Faccani received her B.A. in Modern and Ancient Literature and her M.A. in Classics from the University of Bologna, where she was able to spend two years abroad during the course of her studies, at University College London and at Dickinson College. As a graduate student at the University of California, Santa Barbara, she became passionate about the language of friendship and empathy in Greek tragedy, both because of its interdisciplinarity and because of its resonance in our public sphere today, where issues of discrimination and human sufferings can often rise to dramatic proportions. While she started focusing on empathic bonds in the private and public sphere in ancient Greek drama, she wanted the significance and resonance of her research in the humanities to encompass different times and audiences and to become accessible and relevant to diverse backgrounds and realities. As a Graduate Teaching Fellow with the Interdisciplinary Humanities Center, for a correspondence course for people incarcerated in North Kern State Prison, she became more aware of the intersections between her research and issues of civic engagement and social justice.

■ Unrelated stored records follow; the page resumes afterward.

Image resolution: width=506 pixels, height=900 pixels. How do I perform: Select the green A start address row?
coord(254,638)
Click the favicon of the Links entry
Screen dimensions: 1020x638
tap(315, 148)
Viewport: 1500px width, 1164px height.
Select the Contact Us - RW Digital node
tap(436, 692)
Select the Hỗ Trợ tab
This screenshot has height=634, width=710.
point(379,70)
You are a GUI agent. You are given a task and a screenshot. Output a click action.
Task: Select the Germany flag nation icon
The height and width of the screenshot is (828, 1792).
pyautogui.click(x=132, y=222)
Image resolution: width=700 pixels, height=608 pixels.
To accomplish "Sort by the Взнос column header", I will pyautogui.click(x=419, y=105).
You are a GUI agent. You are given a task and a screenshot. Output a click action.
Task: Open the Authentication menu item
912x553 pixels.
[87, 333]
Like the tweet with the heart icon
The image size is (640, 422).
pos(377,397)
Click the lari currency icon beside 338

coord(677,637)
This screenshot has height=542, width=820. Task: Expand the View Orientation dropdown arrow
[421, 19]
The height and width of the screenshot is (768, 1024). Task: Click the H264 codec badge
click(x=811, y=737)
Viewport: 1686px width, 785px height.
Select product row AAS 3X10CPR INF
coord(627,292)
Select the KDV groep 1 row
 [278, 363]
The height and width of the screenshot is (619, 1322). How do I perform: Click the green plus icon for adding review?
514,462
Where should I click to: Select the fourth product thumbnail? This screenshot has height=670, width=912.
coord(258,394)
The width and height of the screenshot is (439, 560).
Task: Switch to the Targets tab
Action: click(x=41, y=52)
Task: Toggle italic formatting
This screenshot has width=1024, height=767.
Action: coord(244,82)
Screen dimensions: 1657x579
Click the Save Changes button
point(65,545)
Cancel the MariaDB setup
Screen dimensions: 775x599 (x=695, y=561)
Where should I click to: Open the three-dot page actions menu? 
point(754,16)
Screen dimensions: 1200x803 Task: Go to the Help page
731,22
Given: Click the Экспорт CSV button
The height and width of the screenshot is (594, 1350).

Faccani says of her interest in participating in the Humanities Without Walls Program:
“My research interests and my experiences with public humanities projects align with the wide range of activities, talks and field trips provided by the Humanities Without Walls program. I am eager to offer my background in academic work related to social justice and civic engagement to a network of people with diverse interests and points of view, and to be part of a mutually beneficial exchange of perspectives and approaches to topics of shared interest. By being part of this program, I hope to gain greater insight into how to become a more engaged scholar and how to explore different resources that can help me navigate the broad rubric of “the public humanities.” My passion for ancient Greek drama and the way it challenges our understanding of interpersonal bonds in the public and private sphere lends itself to different platforms for discussion and research. Whether it be through academic articles about empathy in the ancient world, or through engagement with non-traditional students, questions about the nature and importance of interpersonal bonds resonate from the ancient Greek past to our very present.”